The defenders were in charge of ex-poundkeeper Cox. Whyte told him he would remove the diamond at any cost, though he was unwilling to use violence. Cox prepared to resist, but a punch in the eye from a warmly loyal C.P.R. navvy changed his mind.

The diamond was removed and hauled in triumph to the C.P.R. yards, and the battle of Fort Whyte was on, with General Whyte commanding his forces from his private car. An engine was ditched at the crossing, and Whyte stayed by, with two hundred and fifty men from the C.P.R. shops to see that the supporters of the Manitoba Government didn’t move it. In his car were about twenty special constables.
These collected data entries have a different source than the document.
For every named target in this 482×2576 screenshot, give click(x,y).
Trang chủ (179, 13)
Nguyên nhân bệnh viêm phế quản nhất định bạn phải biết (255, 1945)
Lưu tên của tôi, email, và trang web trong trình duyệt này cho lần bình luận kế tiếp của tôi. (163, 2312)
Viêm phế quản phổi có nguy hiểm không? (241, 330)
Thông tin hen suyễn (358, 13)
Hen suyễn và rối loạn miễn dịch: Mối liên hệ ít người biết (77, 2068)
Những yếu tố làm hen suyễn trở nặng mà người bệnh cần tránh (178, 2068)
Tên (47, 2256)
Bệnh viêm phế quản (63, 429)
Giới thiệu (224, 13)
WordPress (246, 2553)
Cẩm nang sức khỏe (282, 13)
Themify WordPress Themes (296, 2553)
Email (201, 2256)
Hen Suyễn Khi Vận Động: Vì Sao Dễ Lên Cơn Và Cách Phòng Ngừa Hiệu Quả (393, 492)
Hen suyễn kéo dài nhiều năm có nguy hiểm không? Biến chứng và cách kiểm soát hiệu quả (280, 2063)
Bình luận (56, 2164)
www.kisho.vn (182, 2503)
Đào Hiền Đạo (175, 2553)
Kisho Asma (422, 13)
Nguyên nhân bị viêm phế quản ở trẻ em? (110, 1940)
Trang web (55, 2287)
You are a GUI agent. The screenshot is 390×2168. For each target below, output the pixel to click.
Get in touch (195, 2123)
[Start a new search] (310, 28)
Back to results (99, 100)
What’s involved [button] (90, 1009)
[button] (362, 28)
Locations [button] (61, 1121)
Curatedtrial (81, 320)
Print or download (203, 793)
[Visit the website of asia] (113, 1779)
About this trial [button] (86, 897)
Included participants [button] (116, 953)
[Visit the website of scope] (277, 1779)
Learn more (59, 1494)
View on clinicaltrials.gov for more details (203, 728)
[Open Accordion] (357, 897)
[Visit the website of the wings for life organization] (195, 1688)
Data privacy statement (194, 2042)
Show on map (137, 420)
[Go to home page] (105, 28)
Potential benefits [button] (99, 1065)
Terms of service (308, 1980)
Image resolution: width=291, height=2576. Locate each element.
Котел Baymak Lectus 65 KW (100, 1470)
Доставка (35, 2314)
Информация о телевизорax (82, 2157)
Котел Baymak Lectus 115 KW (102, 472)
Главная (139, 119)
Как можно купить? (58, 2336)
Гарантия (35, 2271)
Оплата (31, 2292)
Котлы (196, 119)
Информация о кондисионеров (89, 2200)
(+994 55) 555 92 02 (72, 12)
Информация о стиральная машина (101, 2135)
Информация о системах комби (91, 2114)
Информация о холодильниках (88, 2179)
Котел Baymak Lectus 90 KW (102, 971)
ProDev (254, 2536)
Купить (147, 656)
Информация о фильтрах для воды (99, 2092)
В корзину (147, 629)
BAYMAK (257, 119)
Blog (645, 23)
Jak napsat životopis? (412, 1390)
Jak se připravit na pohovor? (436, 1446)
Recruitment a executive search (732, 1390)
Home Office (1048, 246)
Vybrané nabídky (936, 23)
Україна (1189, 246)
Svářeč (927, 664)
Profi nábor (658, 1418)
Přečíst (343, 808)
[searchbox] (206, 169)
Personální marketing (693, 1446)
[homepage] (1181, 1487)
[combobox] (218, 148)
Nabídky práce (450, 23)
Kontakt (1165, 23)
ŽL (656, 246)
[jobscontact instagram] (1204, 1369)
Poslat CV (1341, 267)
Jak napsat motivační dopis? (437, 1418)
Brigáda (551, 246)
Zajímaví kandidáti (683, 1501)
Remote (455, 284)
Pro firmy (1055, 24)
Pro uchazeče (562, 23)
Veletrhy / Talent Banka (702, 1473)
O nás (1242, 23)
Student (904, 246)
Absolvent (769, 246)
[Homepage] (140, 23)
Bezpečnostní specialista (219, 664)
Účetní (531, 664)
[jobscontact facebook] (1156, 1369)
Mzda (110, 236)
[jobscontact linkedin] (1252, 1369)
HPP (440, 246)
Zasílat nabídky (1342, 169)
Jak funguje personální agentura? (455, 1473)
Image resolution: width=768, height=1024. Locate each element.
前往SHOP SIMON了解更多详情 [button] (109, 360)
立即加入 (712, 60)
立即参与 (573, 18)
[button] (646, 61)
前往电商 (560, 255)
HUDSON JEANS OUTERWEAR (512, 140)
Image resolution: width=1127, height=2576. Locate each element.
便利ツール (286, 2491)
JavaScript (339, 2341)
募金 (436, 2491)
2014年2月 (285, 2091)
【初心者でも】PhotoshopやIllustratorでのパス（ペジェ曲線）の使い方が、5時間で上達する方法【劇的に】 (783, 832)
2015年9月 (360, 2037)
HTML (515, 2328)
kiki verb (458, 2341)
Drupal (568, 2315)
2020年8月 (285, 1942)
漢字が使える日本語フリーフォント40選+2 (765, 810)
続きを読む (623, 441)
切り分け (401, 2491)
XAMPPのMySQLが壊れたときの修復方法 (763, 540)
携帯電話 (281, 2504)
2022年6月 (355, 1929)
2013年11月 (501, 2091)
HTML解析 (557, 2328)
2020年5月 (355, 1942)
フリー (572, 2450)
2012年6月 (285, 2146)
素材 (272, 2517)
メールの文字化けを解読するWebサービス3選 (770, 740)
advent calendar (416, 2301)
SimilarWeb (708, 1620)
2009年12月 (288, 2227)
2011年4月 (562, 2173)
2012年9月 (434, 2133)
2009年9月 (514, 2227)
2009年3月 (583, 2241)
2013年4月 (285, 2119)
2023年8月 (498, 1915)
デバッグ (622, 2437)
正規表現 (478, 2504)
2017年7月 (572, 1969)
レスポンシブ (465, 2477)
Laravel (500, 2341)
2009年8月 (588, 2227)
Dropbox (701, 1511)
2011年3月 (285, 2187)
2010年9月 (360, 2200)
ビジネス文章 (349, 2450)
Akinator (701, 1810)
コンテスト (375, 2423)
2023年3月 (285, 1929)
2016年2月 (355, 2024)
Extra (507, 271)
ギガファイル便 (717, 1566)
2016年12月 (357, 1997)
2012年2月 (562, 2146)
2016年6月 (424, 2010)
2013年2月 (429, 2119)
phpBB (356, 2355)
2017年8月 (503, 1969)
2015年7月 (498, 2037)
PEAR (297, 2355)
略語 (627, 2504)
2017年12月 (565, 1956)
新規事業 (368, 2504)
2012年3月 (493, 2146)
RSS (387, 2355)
Joe Martin and several high provincial officers were on the ground. He caused the provincial chief of police to inform Whyte that the appointments of his special police had been canceled. A handy magistrate swore them in again. More men were brought up by the provincial powers, and it seemed as if they would attempt to make the crossing afresh. Whyte attached a hose to his locomotive, which stood close to the ditched engine, and said he would turn live steam on any gang which tried to work against him. It was impossible for the provincialists to get up steam against such steam; and so closed a perfectly Martinesque day.

The double dare continued for five days of venomous but harmless hostility. Then Martin swore in a hundred and twenty constables and called out the military, under Colonel Villiers, who pitched their tents on the battlefield. A threat was made to lay the diamond further down the line, and Whyte built a fence, and kept his watchful forces waiting behind it.

A battalion of farmers appeared carrying sundry woodware. They talked of lynching “Smooth William”, but retired, discerning that valour may be compounded with discretion. Whyte vowed that he would stay there as long as the crossing was unauthorized even if he had to tie up the C.P.R. from East to West to preserve its rights.

For a fortnight the armies faced each other, and then the C.P.R. tired of waiting on Ottawa, sought an injunction restraining the provincial road from trespass. The courts refused the injunction, Superintendent Whyte called off his engines, his cars and his men, and Fort Whyte went into the history of bloodless campaigns.

In the Van Horne biography the episode is called “as merry a game of bluff as he had ever known.” That there wasn’t a serious casualty list was due to the inherent good temper of men on both sides—perhaps most of all to the imperturbability of Mr. Whyte, who was on the whole, the West’s most outstanding citizen for more than a quarter of a century, and who wasn’t called “Smooth William” for nothing.

One could not count the ambitious railway schemes that were conceived or cradled in Winnipeg during the eighties and nineties; some born to blush unseen, some to waste their prospects on the prairie air, and some to suffer a dolorous existence till they were gathered to the boundless bosom of the C.P.R. Often enough, the poorer the outlook of an enterprise, the more grandiose was its name.